Basically what I'm asking is, is wp_ajax_nopriv exclusive to non-logged-in users?
Will a wp_ajax_nopriv action fire if a user is logged in?
Basically what I'm asking is, is wp_ajax_nopriv exclusive to non-logged-in users?
Will a wp_ajax_nopriv action fire if a user is logged in?
Looking at the WordPress source code, I'd say that wp_ajax_nopriv_* fires only if you're not logged in, and wp_ajax_* fires otherwise.
Here's the relevant bit, in admin-ajax.php, lines 85-115 in version 5.0.3:
if ( is_user_logged_in() ) {
// If no action is registered, return a Bad Request response.
if ( ! has_action( 'wp_ajax_' . $_REQUEST['action'] ) ) {
wp_die( '0', 400 );
}
/**
* Fires authenticated Ajax actions for logged-in users.
*
* The dynamic portion of the hook name, `$_REQUEST['action']`,
* refers to the name of the Ajax action callback being fired.
*
* @since 2.1.0
*/
do_action( 'wp_ajax_' . $_REQUEST['action'] );
} else {
// If no action is registered, return a Bad Request response.
if ( ! has_action( 'wp_ajax_nopriv_' . $_REQUEST['action'] ) ) {
wp_die( '0', 400 );
}
/**
* Fires non-authenticated Ajax actions for logged-out users.
*
* The dynamic portion of the hook name, `$_REQUEST['action']`,
* refers to the name of the Ajax action callback being fired.
*
* @since 2.8.0
*/
do_action( 'wp_ajax_nopriv_' . $_REQUEST['action'] );
}
So, if you're logged in (ie, is_user_logged_in() is true), it runs the wp_ajax_* action(s), otherwise it runs the wp_ajax_nopriv_* actions.
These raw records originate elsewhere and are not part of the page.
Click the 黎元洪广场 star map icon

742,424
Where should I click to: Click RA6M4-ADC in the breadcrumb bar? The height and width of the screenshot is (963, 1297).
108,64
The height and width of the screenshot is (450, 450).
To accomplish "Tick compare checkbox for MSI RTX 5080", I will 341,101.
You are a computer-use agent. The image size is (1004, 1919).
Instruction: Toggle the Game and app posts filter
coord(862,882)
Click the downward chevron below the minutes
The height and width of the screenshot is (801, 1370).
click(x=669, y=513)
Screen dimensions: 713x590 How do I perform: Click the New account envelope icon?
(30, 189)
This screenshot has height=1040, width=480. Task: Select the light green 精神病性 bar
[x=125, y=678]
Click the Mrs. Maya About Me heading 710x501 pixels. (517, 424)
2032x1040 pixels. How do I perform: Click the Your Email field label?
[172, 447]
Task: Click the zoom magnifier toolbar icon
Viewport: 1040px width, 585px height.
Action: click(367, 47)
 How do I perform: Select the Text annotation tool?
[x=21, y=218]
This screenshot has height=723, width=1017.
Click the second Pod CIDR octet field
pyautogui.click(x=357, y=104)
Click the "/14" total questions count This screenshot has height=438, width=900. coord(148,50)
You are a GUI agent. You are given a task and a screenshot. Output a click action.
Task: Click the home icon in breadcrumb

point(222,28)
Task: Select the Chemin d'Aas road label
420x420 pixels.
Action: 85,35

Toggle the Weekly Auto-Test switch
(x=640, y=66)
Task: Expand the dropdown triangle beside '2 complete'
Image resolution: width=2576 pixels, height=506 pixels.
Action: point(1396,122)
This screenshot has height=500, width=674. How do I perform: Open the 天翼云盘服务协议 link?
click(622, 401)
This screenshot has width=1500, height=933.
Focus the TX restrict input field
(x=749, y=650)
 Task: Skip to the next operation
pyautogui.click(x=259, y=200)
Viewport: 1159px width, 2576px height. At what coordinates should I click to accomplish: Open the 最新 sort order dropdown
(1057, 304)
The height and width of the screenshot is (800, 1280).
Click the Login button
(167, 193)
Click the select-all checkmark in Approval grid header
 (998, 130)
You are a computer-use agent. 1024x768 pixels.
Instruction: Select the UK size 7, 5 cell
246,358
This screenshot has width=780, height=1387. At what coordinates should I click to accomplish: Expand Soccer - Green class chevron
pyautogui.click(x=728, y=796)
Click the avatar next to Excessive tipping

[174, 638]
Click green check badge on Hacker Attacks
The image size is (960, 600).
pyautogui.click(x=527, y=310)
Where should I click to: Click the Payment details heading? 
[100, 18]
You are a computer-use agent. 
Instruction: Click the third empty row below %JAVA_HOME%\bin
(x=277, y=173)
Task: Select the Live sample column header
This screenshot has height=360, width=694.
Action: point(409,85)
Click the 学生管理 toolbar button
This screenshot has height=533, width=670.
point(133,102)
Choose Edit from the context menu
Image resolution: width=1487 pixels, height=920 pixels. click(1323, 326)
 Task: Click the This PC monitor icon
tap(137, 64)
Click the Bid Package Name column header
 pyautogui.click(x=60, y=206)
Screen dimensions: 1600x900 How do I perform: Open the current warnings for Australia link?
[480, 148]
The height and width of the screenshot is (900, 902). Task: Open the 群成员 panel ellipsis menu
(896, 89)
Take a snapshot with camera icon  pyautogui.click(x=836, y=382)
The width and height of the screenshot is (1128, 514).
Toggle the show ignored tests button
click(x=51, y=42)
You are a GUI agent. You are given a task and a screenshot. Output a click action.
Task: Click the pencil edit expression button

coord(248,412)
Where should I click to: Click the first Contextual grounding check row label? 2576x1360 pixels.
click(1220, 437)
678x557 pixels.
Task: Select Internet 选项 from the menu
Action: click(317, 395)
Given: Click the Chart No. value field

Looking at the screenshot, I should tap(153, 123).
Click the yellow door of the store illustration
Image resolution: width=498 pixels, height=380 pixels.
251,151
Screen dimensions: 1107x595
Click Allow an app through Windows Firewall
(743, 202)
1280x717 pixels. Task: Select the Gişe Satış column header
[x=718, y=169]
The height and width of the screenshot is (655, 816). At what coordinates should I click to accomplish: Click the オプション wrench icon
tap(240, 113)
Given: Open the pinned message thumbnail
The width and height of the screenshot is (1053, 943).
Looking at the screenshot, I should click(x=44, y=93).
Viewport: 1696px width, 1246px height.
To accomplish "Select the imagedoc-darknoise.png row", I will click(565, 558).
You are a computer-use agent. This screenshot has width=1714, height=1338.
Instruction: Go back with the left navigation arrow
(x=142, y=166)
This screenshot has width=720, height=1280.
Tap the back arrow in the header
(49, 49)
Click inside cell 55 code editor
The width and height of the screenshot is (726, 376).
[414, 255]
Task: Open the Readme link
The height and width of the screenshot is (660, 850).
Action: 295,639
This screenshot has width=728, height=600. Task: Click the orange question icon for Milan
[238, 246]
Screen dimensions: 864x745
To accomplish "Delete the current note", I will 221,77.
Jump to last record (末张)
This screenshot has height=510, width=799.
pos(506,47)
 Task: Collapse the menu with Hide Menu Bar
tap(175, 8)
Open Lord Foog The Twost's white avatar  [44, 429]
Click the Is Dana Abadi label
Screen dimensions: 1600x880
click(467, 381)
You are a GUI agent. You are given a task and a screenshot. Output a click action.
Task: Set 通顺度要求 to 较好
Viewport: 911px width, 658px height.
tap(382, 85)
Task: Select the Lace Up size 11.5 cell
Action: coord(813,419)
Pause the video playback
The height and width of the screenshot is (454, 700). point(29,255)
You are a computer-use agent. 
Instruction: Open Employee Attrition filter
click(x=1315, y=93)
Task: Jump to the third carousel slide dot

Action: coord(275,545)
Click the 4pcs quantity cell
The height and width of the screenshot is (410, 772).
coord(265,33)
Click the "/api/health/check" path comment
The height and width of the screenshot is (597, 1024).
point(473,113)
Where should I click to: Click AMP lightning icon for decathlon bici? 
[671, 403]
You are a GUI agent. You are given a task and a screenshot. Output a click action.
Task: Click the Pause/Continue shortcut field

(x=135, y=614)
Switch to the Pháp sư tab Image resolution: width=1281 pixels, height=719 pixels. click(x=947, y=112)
If you want the same action run regardless whether your user is logged in or not, I'd recommend you hook to both wp_ajax_* and wp_ajax_nopriv_*.
As per wp_ajax_(action) codex:
This hook is functionally the same as
wp_ajax_(action), except the "nopriv" variant is used for handling AJAX requests from unauthenticated users, i.e. whenis_user_logged_in()returns false.
is_user_logged_in() determines whether the current visitor is a logged in user. It will return true if user is logged in, false if not logged in.